REQUIRED WORK: Would you reproduce exactly the lines below from the one holding "January 2024 (58, 1382)" through the one holding "August 26, 2019 (316, 282)", inclusive, and no others?

Recorded data:
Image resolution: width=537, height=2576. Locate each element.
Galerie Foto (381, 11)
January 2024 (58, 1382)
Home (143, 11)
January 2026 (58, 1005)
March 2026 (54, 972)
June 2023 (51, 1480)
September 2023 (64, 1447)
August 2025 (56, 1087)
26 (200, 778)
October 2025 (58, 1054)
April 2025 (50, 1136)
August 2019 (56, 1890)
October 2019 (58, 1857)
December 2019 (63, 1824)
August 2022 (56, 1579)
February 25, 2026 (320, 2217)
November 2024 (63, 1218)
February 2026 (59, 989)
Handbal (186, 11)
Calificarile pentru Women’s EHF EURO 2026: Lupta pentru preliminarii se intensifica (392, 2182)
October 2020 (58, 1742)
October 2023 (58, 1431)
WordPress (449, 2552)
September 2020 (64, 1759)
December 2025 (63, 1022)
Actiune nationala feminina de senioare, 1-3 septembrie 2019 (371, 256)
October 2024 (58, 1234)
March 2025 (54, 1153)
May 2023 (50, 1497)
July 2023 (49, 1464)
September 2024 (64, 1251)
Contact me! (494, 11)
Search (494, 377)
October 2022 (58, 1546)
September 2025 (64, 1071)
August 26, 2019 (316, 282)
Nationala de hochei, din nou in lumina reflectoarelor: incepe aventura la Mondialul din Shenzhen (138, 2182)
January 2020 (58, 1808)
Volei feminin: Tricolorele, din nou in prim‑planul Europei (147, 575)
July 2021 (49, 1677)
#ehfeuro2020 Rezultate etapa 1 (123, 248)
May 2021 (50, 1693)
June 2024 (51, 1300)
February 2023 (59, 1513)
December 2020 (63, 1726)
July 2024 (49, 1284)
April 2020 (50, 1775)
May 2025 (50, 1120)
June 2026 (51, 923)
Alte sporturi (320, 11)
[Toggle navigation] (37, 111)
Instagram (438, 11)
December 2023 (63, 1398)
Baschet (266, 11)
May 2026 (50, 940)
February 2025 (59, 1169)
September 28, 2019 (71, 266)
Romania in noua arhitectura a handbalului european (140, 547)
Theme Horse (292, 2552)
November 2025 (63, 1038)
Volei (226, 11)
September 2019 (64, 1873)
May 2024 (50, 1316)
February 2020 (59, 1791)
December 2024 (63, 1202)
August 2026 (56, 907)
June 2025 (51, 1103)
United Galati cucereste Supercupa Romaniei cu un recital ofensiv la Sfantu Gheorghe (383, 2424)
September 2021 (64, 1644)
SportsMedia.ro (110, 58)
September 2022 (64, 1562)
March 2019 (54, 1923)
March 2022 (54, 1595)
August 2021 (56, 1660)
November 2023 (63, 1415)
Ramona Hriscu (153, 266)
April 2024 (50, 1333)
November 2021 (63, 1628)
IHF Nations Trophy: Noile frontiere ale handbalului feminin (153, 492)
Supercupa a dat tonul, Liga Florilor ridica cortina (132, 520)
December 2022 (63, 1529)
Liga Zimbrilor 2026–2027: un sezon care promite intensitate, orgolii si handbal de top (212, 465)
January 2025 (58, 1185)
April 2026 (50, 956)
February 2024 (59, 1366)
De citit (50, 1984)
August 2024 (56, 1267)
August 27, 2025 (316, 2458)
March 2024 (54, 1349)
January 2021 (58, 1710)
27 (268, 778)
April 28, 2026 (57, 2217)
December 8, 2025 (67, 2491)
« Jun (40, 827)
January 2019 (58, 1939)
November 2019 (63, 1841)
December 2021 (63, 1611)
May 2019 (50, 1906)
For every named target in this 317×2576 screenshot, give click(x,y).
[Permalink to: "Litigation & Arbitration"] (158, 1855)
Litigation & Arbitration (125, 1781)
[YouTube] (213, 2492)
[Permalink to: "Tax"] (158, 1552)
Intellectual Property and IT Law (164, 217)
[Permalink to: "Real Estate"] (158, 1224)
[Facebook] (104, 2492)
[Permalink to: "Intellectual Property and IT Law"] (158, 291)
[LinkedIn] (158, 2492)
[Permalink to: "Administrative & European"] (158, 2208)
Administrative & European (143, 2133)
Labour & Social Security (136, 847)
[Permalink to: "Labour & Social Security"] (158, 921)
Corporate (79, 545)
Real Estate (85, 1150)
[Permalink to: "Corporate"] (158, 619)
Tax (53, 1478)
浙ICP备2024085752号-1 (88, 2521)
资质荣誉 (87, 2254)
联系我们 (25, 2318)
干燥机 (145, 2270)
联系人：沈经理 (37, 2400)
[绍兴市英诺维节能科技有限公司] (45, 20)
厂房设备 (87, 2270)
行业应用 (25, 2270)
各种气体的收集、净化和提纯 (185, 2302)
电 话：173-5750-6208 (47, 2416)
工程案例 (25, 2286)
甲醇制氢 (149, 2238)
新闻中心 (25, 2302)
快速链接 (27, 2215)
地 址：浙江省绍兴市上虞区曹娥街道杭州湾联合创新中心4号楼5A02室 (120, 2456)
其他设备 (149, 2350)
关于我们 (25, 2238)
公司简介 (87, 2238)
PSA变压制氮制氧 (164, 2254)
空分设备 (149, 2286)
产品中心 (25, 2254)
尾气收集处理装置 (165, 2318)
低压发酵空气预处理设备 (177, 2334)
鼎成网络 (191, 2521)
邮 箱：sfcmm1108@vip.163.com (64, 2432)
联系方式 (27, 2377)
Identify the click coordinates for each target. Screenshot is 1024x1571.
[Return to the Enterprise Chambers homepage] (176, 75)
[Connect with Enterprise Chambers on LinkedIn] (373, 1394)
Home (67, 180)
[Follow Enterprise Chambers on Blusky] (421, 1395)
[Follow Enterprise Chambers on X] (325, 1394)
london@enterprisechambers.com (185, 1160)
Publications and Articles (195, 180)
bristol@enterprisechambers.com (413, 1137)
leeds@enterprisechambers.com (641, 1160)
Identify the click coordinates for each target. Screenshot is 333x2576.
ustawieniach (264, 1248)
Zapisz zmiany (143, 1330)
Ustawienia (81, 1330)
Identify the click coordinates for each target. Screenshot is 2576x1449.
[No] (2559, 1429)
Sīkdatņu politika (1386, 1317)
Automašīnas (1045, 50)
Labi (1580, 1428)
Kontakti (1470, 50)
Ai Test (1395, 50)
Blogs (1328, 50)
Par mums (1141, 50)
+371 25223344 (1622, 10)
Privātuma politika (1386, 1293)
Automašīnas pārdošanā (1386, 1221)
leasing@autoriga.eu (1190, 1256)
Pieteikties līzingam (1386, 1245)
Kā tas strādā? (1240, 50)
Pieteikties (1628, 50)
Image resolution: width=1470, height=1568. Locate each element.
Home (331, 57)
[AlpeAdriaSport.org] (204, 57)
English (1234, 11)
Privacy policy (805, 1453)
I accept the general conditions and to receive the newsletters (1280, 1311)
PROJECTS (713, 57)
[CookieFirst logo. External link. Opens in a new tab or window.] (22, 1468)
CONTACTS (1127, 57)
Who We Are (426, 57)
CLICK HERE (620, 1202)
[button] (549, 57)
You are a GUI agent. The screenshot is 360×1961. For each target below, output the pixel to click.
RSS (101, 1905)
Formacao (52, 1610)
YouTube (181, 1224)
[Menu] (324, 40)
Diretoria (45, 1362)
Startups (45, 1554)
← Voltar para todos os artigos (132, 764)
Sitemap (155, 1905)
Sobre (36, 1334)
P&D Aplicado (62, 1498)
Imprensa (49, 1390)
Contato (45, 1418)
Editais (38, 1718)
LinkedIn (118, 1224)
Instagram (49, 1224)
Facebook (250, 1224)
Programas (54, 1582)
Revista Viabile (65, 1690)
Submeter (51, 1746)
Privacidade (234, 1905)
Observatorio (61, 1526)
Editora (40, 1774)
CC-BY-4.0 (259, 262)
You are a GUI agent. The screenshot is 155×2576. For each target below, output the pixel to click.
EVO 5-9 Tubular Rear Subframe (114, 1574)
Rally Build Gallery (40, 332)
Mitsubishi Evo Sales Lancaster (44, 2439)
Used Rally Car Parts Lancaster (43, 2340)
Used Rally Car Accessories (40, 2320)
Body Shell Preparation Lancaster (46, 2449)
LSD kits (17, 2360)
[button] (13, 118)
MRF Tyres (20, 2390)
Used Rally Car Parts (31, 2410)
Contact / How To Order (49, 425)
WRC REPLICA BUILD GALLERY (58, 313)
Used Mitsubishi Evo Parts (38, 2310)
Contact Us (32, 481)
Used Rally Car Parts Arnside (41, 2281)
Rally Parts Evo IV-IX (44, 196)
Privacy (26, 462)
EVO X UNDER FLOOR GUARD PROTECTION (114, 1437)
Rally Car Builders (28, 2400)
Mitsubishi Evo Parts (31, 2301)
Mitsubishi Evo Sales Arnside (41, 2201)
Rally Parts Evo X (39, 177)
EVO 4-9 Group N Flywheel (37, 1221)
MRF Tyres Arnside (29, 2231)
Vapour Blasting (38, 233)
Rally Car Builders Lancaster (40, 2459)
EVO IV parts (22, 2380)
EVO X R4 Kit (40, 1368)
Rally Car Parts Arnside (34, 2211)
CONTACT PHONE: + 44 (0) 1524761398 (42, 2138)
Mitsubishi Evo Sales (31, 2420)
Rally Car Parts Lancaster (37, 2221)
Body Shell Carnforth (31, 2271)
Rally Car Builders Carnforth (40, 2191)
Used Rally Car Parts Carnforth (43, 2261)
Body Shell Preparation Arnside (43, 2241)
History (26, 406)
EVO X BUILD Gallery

EXPECTED ANSWER:
January 2024 (58, 1382)
Home (143, 11)
January 2026 (58, 1005)
March 2026 (54, 972)
June 2023 (51, 1480)
September 2023 (64, 1447)
August 2025 (56, 1087)
26 (200, 778)
October 2025 (58, 1054)
April 2025 (50, 1136)
August 2019 (56, 1890)
October 2019 (58, 1857)
December 2019 (63, 1824)
August 2022 (56, 1579)
February 25, 2026 (320, 2217)
November 2024 (63, 1218)
February 2026 (59, 989)
Handbal (186, 11)
Calificarile pentru Women’s EHF EURO 2026: Lupta pentru preliminarii se intensifica (392, 2182)
October 2020 (58, 1742)
October 2023 (58, 1431)
WordPress (449, 2552)
September 2020 (64, 1759)
December 2025 (63, 1022)
Actiune nationala feminina de senioare, 1-3 septembrie 2019 (371, 256)
October 2024 (58, 1234)
March 2025 (54, 1153)
May 2023 (50, 1497)
July 2023 (49, 1464)
September 2024 (64, 1251)
Contact me! (494, 11)
Search (494, 377)
October 2022 (58, 1546)
September 2025 (64, 1071)
August 26, 2019 (316, 282)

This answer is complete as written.